Could you please find each line in the records that contains the word "Graphite" and copy it?

____________________

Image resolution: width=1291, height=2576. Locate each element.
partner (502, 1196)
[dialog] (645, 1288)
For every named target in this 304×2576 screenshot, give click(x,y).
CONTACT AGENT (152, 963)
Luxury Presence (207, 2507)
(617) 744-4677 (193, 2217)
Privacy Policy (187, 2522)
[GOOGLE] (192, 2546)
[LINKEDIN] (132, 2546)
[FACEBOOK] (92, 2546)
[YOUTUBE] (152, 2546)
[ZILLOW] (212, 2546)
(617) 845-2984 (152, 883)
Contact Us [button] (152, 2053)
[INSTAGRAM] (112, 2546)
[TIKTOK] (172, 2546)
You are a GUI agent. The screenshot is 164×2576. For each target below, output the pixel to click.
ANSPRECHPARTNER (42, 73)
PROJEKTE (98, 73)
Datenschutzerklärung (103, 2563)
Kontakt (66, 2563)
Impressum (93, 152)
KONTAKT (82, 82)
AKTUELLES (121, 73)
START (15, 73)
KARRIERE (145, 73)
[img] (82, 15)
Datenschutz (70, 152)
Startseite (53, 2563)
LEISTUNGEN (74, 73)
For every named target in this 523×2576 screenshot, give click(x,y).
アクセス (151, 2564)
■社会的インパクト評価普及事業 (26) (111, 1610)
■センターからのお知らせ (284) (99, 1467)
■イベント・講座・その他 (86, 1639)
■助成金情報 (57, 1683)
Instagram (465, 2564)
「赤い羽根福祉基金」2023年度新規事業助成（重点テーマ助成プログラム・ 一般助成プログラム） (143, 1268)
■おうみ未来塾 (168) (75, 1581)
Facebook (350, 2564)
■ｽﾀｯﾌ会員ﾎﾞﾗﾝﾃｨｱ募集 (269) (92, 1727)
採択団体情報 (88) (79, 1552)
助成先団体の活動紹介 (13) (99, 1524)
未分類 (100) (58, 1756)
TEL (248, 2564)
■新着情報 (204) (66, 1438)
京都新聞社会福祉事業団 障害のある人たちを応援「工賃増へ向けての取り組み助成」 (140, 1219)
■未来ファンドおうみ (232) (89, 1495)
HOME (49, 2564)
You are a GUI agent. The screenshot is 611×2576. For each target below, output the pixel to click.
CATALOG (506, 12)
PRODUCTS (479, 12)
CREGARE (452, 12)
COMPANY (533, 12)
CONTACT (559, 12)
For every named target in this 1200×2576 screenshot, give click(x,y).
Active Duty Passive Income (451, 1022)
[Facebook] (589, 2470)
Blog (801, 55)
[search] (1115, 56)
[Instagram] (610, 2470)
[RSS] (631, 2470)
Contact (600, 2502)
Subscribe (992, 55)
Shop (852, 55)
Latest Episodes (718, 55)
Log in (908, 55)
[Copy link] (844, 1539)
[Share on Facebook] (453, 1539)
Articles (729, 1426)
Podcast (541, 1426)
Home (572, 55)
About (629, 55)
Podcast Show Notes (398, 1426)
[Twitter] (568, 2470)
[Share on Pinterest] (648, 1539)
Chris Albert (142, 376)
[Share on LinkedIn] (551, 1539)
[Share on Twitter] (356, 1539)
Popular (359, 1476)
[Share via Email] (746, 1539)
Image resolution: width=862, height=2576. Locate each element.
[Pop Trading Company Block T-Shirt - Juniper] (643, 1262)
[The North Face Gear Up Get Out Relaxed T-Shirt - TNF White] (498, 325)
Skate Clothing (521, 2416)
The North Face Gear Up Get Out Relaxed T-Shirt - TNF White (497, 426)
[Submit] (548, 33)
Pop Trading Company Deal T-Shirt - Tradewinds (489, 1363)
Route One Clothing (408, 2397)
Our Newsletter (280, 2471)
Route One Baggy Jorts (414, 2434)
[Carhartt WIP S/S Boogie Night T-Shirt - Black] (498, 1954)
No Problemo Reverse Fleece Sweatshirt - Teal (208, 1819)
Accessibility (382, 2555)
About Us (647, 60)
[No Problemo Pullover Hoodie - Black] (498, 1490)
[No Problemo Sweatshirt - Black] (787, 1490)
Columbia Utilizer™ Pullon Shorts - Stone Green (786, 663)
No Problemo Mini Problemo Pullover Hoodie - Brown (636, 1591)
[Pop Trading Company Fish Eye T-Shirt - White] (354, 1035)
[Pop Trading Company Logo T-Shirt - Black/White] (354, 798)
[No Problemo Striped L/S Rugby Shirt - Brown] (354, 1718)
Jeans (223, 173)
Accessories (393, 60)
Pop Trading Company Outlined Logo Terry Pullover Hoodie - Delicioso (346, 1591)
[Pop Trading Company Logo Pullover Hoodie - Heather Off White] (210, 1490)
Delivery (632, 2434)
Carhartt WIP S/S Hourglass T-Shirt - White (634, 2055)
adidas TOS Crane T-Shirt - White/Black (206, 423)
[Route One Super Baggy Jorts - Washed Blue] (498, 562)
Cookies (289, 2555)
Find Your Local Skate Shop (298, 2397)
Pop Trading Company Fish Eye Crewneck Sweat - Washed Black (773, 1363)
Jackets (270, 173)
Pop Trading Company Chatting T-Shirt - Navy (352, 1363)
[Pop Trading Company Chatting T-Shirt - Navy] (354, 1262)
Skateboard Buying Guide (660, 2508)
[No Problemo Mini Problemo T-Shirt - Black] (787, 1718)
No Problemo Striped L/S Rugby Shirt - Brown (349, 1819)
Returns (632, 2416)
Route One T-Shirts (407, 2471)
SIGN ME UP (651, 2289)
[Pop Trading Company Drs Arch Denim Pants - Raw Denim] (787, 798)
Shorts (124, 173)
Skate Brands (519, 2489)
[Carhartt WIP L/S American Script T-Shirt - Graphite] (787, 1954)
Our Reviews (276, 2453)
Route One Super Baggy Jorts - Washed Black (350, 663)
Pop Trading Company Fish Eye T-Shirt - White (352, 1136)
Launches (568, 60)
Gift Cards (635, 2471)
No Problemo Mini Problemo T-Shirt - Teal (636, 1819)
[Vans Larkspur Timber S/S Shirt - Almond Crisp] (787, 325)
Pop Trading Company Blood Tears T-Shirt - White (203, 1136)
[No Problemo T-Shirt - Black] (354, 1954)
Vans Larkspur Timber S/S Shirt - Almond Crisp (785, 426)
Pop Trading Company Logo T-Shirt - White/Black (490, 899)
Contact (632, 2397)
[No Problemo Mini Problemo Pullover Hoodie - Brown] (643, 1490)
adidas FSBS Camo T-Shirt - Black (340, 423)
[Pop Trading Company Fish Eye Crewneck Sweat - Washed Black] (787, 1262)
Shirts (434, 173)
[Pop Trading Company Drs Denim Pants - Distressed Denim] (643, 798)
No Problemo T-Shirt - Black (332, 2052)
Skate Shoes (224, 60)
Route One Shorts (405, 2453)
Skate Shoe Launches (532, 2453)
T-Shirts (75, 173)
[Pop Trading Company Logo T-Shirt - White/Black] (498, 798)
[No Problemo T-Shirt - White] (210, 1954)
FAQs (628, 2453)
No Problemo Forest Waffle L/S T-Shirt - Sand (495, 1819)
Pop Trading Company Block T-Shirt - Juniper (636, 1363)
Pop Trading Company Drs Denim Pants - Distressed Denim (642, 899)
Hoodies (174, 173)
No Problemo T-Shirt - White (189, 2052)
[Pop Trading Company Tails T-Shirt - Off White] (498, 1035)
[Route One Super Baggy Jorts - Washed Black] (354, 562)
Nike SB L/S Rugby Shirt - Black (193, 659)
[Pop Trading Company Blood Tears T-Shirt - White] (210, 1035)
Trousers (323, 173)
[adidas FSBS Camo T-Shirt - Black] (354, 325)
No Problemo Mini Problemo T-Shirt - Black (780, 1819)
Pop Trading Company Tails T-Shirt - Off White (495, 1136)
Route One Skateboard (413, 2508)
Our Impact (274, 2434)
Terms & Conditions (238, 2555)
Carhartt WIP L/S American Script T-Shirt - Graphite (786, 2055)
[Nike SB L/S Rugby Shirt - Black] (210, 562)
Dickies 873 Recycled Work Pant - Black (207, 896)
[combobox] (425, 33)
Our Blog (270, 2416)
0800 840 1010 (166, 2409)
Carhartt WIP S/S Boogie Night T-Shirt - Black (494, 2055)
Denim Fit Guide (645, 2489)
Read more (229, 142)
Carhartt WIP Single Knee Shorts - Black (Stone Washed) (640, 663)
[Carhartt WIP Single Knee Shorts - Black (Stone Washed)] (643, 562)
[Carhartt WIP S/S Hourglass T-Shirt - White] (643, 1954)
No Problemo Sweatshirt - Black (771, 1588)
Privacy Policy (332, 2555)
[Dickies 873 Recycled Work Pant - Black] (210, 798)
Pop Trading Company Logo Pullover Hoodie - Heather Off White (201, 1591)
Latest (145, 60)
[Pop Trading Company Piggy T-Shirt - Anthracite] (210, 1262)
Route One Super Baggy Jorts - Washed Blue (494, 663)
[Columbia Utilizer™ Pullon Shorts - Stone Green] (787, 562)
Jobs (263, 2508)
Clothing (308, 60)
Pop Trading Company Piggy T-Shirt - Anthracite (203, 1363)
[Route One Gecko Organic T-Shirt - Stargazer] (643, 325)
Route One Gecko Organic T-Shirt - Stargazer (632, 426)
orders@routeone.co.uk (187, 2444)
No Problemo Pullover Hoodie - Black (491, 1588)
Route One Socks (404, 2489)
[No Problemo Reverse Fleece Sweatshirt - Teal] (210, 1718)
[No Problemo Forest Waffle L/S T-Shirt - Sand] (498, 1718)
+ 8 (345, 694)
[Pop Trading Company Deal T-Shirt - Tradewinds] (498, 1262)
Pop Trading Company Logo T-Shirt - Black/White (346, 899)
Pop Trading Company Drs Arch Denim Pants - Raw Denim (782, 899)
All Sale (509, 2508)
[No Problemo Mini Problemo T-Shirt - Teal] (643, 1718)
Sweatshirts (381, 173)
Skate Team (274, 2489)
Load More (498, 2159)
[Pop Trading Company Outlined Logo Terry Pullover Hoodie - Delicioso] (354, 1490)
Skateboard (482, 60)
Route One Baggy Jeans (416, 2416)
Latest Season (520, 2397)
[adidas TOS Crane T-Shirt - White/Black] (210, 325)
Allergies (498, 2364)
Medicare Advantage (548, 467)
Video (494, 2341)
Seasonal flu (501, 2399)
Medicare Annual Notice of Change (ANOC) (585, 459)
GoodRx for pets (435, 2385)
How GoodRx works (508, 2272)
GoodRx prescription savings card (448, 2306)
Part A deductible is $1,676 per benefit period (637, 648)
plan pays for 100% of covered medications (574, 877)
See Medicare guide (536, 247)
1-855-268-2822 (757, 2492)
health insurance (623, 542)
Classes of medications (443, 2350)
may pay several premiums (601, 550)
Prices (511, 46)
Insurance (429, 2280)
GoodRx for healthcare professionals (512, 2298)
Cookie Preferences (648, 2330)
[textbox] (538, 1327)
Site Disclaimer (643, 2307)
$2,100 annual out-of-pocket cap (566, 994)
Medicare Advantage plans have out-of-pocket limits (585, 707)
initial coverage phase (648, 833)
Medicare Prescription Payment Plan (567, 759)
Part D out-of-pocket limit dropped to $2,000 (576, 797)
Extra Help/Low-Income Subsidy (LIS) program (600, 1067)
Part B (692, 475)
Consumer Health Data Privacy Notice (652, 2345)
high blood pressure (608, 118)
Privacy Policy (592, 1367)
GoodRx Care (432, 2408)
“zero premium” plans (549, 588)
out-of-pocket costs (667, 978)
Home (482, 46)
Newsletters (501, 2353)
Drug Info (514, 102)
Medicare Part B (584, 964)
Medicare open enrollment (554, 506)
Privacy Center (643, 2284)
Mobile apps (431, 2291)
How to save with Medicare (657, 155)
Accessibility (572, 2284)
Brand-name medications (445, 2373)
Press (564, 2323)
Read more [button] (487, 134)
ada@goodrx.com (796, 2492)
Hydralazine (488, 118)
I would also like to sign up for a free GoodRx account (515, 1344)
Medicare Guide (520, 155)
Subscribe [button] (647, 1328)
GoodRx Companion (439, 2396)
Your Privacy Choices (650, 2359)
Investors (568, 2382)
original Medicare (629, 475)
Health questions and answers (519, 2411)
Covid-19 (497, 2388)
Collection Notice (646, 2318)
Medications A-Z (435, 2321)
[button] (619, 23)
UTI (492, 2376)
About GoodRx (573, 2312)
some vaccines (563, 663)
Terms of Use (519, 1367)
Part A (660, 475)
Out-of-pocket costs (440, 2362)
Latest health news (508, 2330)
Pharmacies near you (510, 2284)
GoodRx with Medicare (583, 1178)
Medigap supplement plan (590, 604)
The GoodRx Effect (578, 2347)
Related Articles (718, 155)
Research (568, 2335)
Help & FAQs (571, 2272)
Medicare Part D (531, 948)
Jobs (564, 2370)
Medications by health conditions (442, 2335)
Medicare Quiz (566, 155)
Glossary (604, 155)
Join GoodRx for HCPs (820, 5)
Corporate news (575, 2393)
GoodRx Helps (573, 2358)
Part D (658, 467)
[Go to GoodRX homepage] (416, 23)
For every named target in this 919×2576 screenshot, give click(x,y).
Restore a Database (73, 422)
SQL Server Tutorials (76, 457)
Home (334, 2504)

____________________

Task output:
[Carhartt WIP L/S American Script T-Shirt - Graphite] (787, 1954)
Carhartt WIP L/S American Script T-Shirt - Graphite (786, 2055)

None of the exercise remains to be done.